Me han pedido que diera un testimonio de mi sacerdocio. Creo que lo único que puedo hacer es vaciar aquí algunos de mis recuerdos, porque mi vida claretiana me ha llevado por derroteros muy particulares, en los que mi sacerdocio no se ha destacado por el concreto ejercicio de los sacramentos.

Como aquella vez en la Costa Abajo, en Panamá, donde después de cuatro días llegamos a un pequeño poblado al que aún no había llegado ningún sacerdote. Allí sí tuve que bautizar y casar, pero sobre todo consolar y compartir, a la luz de aquellas placas solares que habíamos llevado a lomos de caballo.
Recuerdo también una pequeña choza en los alrededores de Tela, en Honduras. Una anciana moribunda en el lecho, su marido junto a ella llorando, los hijos y los nietos asomando por las pequeñas ventanas de aquella casita con una sola habitación. Cuatro sacramentos le di a la ancianita moribunda: confesión, comunión, matrimonio y unción. ¿Quién puede olvidar momentos sacerdotales como esos?

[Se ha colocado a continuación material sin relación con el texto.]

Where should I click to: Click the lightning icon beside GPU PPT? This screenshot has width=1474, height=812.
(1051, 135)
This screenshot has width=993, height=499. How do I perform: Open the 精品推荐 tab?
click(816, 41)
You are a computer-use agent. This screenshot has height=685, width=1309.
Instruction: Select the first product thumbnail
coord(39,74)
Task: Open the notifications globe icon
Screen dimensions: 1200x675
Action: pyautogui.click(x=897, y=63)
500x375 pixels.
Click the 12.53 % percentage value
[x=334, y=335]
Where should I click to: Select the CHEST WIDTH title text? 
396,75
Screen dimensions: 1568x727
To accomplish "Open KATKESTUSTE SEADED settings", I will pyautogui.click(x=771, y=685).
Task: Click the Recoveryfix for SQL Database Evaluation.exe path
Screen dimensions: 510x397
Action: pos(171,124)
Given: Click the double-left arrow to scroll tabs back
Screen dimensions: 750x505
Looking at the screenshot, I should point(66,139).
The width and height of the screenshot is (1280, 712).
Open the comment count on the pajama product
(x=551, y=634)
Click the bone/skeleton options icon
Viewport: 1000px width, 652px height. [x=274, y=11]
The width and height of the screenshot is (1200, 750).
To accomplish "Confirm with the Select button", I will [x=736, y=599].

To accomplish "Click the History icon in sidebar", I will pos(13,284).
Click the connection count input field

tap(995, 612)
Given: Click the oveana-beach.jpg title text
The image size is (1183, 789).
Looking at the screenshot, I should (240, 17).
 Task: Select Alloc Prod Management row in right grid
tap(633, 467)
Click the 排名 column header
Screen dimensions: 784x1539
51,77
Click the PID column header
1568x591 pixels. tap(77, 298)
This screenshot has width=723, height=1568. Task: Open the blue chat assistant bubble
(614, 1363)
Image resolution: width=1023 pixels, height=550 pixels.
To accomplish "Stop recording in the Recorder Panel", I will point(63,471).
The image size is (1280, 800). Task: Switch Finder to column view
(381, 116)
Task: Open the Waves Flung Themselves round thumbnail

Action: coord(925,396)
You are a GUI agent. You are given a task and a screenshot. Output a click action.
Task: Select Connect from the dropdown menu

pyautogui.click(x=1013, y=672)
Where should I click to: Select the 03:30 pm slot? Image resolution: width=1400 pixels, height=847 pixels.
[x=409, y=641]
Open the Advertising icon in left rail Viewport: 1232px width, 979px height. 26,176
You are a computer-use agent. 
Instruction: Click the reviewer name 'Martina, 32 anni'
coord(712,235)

De entre mis recuerdos no puedo dejar de rescatar aquella primera Eucaristía en Murmansk, en el Círculo Polar Ártico ruso. En la habitación de un pequeño piso rodeado de los únicos tres católicos en una ciudad de medio millón de habitantes, entre ellos una niña. Hoy he tenido la suerte de visitar de nuevo aquella comunidad que ha ido creciendo y que ya tiene su iglesia. Y me llena de alegría.
Seguramente no son recuerdos importantes, y ciertamente no reflejan lo más importante de mi vida sacerdotal que son mi Eucaristía diaria, mi oración en nombre de la iglesia, mi fidelidad al Señor, llena de grietas eso sí, pero todavía en pie. Quizá se debe a que siempre he recordado las palabras del Papa en la homilía del día de mi ordenación: “No lo traicionéis jamás”.
Escribiendo esta página me avergüenzo de tantas pequeñas o grandes infidelidades. Sobre todo cuando veo pasar por mi recuerdo tantas personas sencillas que te abruman con su fe en la Eucaristía. No puedo olvidar aquel primer jueves de mes en Kachugaon, en el Nordeste de la India. Una pequeña capilla de color rosa llena de humildes hombres curtidos, de rodillas, adorando al Santísimo. Líderes de las reducidas comunidades tribales. Me fijé en sus pies, ennegrecidos y llenos de grietas. Se veía que se comunicaban, a través de aquella pequeña Hostia blanca, con el Señor. Líderes sencillos, capaces de renunciar a su descanso, capaces de gastarse sus pequeños ahorros en el viaje, capaces de dedicar su vida a los demás, escasos de palabras y de recursos, pero llenos de fe. Me avergüenzo de no haber sabido, como ellos, aprovechar tantos años de privilegio cerca del Señor Eucaristía. Valga este pequeño testimonio como tributo a tantos laicos llenos de espíritu sacerdotal.
Y termino con un último recuerdo. Nunca me olvidaré de aquella pequeña comunidad perseguida de la iglesia de catacumbas de la China profunda que nos recibió con tanto cariño, y de su obispo viviendo en una situación de absoluta miseria, y de aquellas religiosas que en su pobreza aún tenían fuerzas para dedicar su vida a los niños y jóvenes abandonados debido a su enfermedad mental. Sin recursos, sin reconocimiento social, sin cámaras para amplificar sus heroicos gestos. Rechazados y despreciados. Y todo por ser fieles a su fe.
Si algo he aprendido a lo largo de mi vida sacerdotal es que aún hay santos y santas. Muchos de ellos confesores, pero muchos otros con vocación de martirio. Y son ellos los que me dan fuerza y me llenan de orgullo y me hacen clamar cada día: “te doy gracias, Señor, por haberme llamado a tu servicio y al servicio de esta iglesia pecadora, pero también santa. Gracias. Muchas gracias”.